Critics of the Bush administration have said that Bush's State of the Union speech was so threatening that Pyongyang was forced to take a series of desperate steps aimed mainly at its self-preservation: turning its back on the Agreed Framework, restarting a banned nuclear reactor capable of producing material for bombs and, most recently, withdrawing from the Nuclear Non-Proliferation Treaty.

But Wit attributed little impact to the axis-of-evil speech itself. He called it just another "data point" that helped persuade the North Koreans that the Bush administration was not interested in continuing the policy of engagement and dialogue of the previous administration of President Bill Clinton.

He said other data points included U.S. talk of using preemptive strikes against "rogue states," and specifically naming North Korea as one such state in discussing the new preemption doctrine last summer.

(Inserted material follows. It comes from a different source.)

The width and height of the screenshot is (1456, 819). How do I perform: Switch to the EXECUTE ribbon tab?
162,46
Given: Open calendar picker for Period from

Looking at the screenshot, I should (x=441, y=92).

Wit believes the North Koreans were first alarmed by the Bush administration in June 2001, when the White House publicly announced the end of its policy review, suggesting it would not follow the Clinton approach. Previously, the Clinton administration would have communicated its review results first to the North Koreans. "So I think that gave them a bad feeling. Along the way, there were other times that they put out diplomatic feelers, that they wanted to sit down and talk. And the U.S. wasn't really that responsive. On top of that, there were other events, like the discussion of the preemptive-attack doctrine and also the review of U.S. nuclear strategy," Wit said.

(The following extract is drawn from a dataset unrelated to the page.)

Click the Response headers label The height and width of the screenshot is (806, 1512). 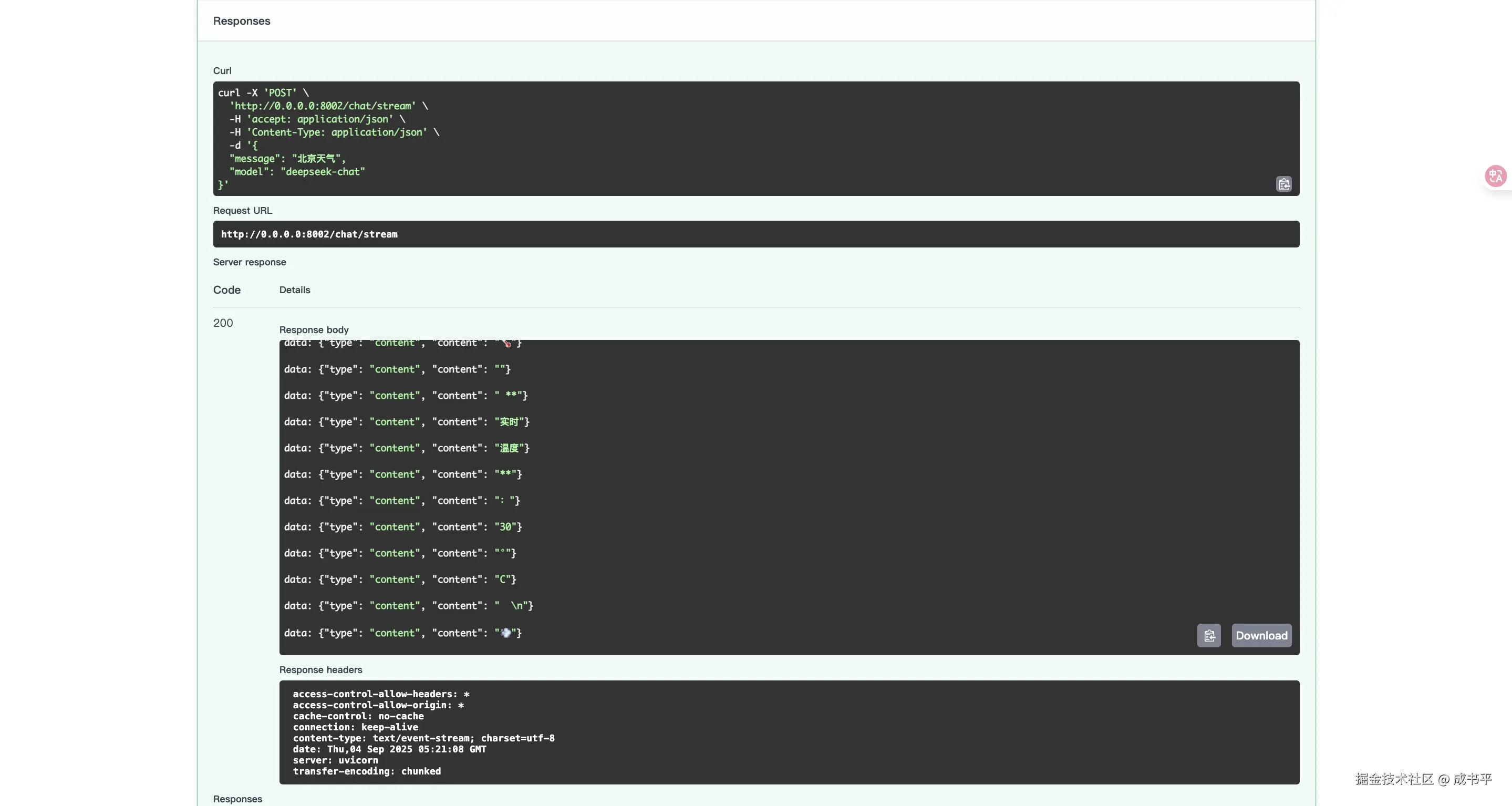(x=320, y=670)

However, Lindsay believes that Bush's axis-of-evil speech, and his general hard-line approach, did not alone prompt North Korean leader Kim Jong Il to start enriching uranium. "Some have gone so far as to allege that this has caused Pyongyang in particular to act badly. I think what's notable in the case of North Korea is that they were enriching uranium since 1997 in violation of an agreement, so it's not clear that the president's [axis-of-evil] speech produced much change in Pyongyang," Lindsay said.

What about Tehran? Shireen Hunter is an Iranian-born analyst at the Center for Strategic and International affairs, a think tank in Washington. Hunter believes the axis-of-evil speech had a more negative than positive impact in Iran, even if some say it helped Iranian reformers, since they could blame religious hard-liners for being thrown by Bush into the same group as Saddam Hussein and Kim Jong Il.

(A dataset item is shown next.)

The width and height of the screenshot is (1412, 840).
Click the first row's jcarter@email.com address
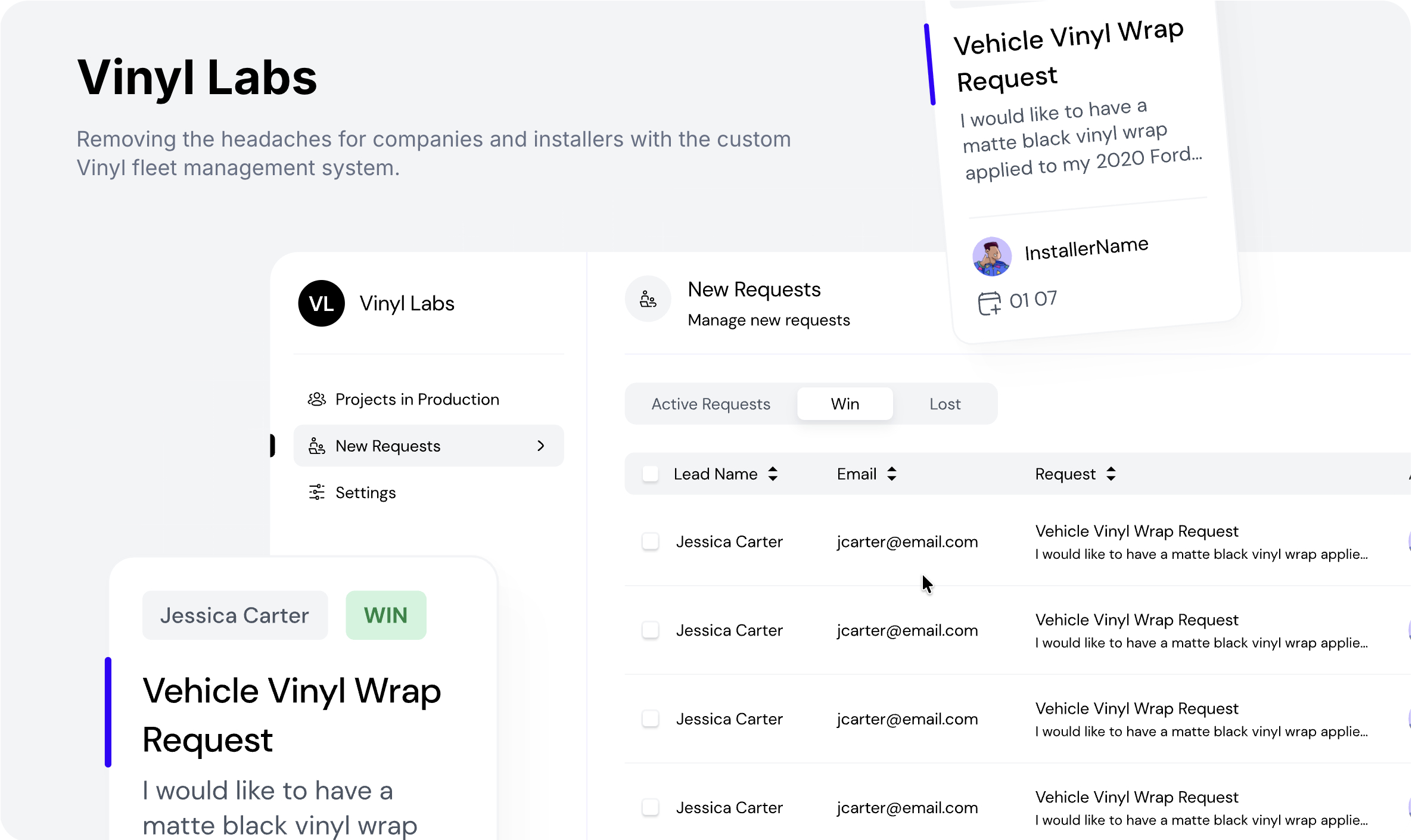click(907, 542)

Hunter said that in the months prior to Bush's speech, Iran had taken several steps toward improving relations with Washington. For one, Iran expressed sympathy for the 11 September attacks on the United States. Tehran then stated that it would aid any U.S. service personnel in need on Iranian territory during the war in Afghanistan. Then, Hunter said, Iran played a key role at the Bonn conference that set up Afghanistan's transitional government.

All of these things, she said, were praised by senior U.S. officials, including Secretary of State Colin Powell. And for a brief moment at least, there was talk of a genuine improvement in U.S.-Iranian relations, a rare occurrence in the years since the 1979 Islamic revolution. "After all of this, you come and you [Iran] get hit by the axis-of-evil [speech]. I think it really shocked them. And I think the hard-liners said: 'You see, no matter what you do with the Americans, they are just against the regime. They want to get rid of it. It's not your behavior, it's what you are and what you represent,'" Hunter said.

Hunter said the axis-of-evil speech, by clearly signaling to Iranian religious leaders that their existence, and not their behavior, is the main problem, may have entrenched their position, at least for the time being.

But she also compared Bush's phrase and his hard-line approach to former U.S. President Ronald Reagan calling the Soviet Union an "evil empire" and threatening to outpace Moscow in the arms race with a space-based missile-defense system. "Did really 'Star Wars' and Ronald Reagan bring the Soviet Union down? My own feeling is that it may have contributed by exacerbating certain problems, but the Soviet Union came down because of some very, very basic flaws," Hunter said.

Today's Iran, she said, has its own share of very basic flaws, which over time are likely to produce significant change, regardless of what a U.S. president has to say.